Human Heredity and Health in Africa, or H3Africa, is an initiative to study the genomics and medical genetics of African people. Its goals are to build the continent's research infrastructure, train researchers and clinicians, and to study questions of scientific and medical interest to Africans. The H3Africa Consortium was formally launched in 2012 in Addis Ababa and has grown to include research projects across 32 countries, a pan-continental bioinformatics network, and the first whole genome sequencing of many African ethnolinguistic groups.

== Origin ==
The H3Africa initiative was conceived to address inequalities in global health and genetic research. Though significant progress had been made in genomics, African scientists were typically not involved in collaborations beyond sample collection, and very few medical genetics studies were carried out on African populations despite their considerable genetic variation. One of the goals of the consortium became to train and retain African scientists and to develop genomic infrastructure of the continent in support of such studies. The policy framework for the initiative was centred around fairness in genomics and avoiding exploitation while building the continent's research capacity. This led to a strong emphasis on African leadership and giving African researchers preferential access to resources like funding, samples, and data.

During a meeting in Cairo in 2007, the African Society of Human Genetics (AfSHG) membership agreed to spearhead an African Genome Project (AGP). The AGP would have four components: population genetics, medical genetics, training, and infrastructure. Among its goals, it would sample at least 100 ethnic groups from the continent, develop large-scale resource to study gene-environment interplay of diseases in Africa, train African scientists, and establish laboratories and local research capacity. At the 2009 AfSHG meeting in Yaoundé, Cameroon, the concept was renamed Human Heredity and Health in Africa" to reflect its goals and scope. The AfSHG, along with the United States' National Institutes of Health (NIH), and the United Kingdom's Wellcome Trust convened to create a research agenda, and announced initial funding for H3Africa in London, England, in 2010. In 2011, researchers released the H3Africa white paper, and the first H3Africa investigators met in 2012 in Addis Ababa, Ethiopia.

== Projects ==
Since its inception, members of the H3Africa Consortium have started several major projects and developed H3ABioNet, a pan-continental bioinformatics network. Studies have focused on topics including cardiovascular disease, schizophrenia, and communicable diseases such as trypanosomiasis and HIV. Several genetic loci related to stroke have been discovered, and the H3Africa array was developed to better suit single nucleotide polymorphisms (SNPs) that were common in African populations and act as a base for genome-wide association studies. Variation not previously captured by public databases has also been observed.

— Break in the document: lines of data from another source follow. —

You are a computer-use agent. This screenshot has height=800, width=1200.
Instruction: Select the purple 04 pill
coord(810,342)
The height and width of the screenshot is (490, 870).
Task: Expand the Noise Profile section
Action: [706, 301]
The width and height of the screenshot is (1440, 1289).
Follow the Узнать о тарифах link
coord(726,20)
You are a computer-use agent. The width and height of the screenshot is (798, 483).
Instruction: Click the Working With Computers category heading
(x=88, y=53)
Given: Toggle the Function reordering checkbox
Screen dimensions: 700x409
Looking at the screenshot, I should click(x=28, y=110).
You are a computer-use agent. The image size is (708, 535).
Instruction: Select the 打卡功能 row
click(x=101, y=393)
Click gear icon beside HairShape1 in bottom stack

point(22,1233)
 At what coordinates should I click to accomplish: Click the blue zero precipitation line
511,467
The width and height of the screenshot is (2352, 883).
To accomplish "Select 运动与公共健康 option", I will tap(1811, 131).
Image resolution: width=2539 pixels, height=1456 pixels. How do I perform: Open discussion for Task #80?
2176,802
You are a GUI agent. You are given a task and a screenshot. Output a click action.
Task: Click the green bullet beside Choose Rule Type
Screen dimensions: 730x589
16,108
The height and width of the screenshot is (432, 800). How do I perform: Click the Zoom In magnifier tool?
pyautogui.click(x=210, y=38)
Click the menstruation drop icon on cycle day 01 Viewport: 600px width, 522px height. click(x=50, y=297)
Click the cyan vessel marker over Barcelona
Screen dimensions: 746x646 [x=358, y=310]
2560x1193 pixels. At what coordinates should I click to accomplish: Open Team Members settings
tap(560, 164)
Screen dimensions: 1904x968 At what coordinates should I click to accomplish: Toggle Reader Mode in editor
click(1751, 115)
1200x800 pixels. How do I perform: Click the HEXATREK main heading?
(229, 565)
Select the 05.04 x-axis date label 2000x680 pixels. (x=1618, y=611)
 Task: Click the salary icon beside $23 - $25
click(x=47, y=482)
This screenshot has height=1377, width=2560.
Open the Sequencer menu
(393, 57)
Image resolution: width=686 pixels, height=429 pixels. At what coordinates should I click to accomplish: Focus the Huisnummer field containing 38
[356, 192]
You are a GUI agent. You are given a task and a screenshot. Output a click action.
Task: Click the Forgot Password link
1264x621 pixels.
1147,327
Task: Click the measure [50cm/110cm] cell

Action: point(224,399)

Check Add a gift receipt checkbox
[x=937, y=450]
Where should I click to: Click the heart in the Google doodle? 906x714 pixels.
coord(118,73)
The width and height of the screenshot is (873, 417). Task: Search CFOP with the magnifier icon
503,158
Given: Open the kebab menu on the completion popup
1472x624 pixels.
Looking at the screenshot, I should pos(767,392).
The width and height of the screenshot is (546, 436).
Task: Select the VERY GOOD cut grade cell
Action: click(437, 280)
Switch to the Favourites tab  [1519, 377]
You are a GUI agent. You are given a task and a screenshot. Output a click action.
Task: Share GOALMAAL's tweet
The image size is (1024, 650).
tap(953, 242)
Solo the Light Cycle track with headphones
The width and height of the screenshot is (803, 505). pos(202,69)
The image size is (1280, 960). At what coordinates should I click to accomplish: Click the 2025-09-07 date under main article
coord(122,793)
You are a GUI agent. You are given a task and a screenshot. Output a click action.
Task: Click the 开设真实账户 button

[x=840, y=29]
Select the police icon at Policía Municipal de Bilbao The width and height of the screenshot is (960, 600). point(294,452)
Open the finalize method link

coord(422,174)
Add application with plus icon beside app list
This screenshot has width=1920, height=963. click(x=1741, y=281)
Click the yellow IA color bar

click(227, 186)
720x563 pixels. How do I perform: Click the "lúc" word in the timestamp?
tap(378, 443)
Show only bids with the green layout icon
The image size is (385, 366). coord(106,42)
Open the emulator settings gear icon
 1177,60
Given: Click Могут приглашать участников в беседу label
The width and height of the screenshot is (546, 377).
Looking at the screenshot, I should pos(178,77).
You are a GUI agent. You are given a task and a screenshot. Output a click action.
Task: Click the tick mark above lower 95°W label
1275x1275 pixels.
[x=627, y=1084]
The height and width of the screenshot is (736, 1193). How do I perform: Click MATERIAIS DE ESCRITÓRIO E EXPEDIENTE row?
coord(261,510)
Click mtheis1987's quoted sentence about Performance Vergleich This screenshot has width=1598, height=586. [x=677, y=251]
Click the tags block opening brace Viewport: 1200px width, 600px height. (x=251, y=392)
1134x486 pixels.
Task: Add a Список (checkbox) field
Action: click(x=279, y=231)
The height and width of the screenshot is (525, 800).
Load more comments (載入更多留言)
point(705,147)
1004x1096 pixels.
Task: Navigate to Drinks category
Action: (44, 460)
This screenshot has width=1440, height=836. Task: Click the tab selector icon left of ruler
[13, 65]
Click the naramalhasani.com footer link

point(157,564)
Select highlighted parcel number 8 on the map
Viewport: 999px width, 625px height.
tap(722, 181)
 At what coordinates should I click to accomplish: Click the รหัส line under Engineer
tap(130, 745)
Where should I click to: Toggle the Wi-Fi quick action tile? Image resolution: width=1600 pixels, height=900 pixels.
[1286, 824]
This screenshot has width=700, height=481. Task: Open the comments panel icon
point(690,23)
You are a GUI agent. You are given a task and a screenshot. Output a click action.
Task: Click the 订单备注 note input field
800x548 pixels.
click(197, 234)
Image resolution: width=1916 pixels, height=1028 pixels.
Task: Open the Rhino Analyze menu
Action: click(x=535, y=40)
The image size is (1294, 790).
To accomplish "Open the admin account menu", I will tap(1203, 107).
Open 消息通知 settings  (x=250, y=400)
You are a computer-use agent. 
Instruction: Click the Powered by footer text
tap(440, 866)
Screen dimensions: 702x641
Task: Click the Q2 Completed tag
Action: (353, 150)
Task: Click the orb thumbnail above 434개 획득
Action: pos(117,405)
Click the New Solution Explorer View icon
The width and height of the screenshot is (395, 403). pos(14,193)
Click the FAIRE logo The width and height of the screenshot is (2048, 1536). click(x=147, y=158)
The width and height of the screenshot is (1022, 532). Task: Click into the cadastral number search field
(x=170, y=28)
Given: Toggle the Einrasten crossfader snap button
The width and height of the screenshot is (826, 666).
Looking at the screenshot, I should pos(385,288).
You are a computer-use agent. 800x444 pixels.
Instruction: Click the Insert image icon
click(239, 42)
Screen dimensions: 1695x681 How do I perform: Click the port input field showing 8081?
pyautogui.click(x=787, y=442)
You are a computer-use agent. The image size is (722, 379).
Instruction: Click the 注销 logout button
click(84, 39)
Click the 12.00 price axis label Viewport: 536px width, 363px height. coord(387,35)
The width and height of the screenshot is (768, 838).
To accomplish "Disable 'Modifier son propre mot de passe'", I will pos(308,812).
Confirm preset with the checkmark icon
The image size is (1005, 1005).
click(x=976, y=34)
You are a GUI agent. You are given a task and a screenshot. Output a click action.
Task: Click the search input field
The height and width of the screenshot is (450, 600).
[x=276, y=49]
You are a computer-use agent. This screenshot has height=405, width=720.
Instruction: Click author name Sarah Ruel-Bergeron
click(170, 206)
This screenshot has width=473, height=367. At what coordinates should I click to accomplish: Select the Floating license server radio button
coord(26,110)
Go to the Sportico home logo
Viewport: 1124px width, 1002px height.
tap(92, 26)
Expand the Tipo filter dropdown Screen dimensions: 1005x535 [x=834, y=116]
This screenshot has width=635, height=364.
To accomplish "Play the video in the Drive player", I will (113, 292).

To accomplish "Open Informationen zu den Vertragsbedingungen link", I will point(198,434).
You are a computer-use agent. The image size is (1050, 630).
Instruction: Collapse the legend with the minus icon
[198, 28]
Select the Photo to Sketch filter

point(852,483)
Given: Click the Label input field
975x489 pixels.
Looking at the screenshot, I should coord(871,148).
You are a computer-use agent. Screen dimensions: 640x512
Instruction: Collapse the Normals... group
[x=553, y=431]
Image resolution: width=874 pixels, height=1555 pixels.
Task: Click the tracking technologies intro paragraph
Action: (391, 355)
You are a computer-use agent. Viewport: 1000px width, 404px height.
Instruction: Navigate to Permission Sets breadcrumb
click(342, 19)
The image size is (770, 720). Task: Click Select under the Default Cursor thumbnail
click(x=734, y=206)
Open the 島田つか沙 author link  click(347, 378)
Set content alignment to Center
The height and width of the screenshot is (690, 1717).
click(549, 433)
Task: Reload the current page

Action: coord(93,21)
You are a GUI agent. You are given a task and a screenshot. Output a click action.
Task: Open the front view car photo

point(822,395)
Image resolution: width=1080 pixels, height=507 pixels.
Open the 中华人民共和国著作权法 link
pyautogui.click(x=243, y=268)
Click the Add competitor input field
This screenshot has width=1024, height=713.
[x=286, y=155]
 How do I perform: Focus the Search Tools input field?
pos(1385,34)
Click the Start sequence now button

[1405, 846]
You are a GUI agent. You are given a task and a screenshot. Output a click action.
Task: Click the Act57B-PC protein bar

To study cardiovascular disease, the group developed the Cardiovascular H3Africa Innovation Resource (CHAIR), which combined six different projects across 15 countries with the goal of eventually recruiting 55,000 study participants.

The Consortium published a major study in 2020 reporting on the whole genome sequencing of 426 individuals from 50 ethnolinguistic groups across Africa, discovering numerous areas of the human genome under strong selection involved in immune response and DNA repair and metabolism. The study was a major milestone in genomics, identifying over three million new genetic variants.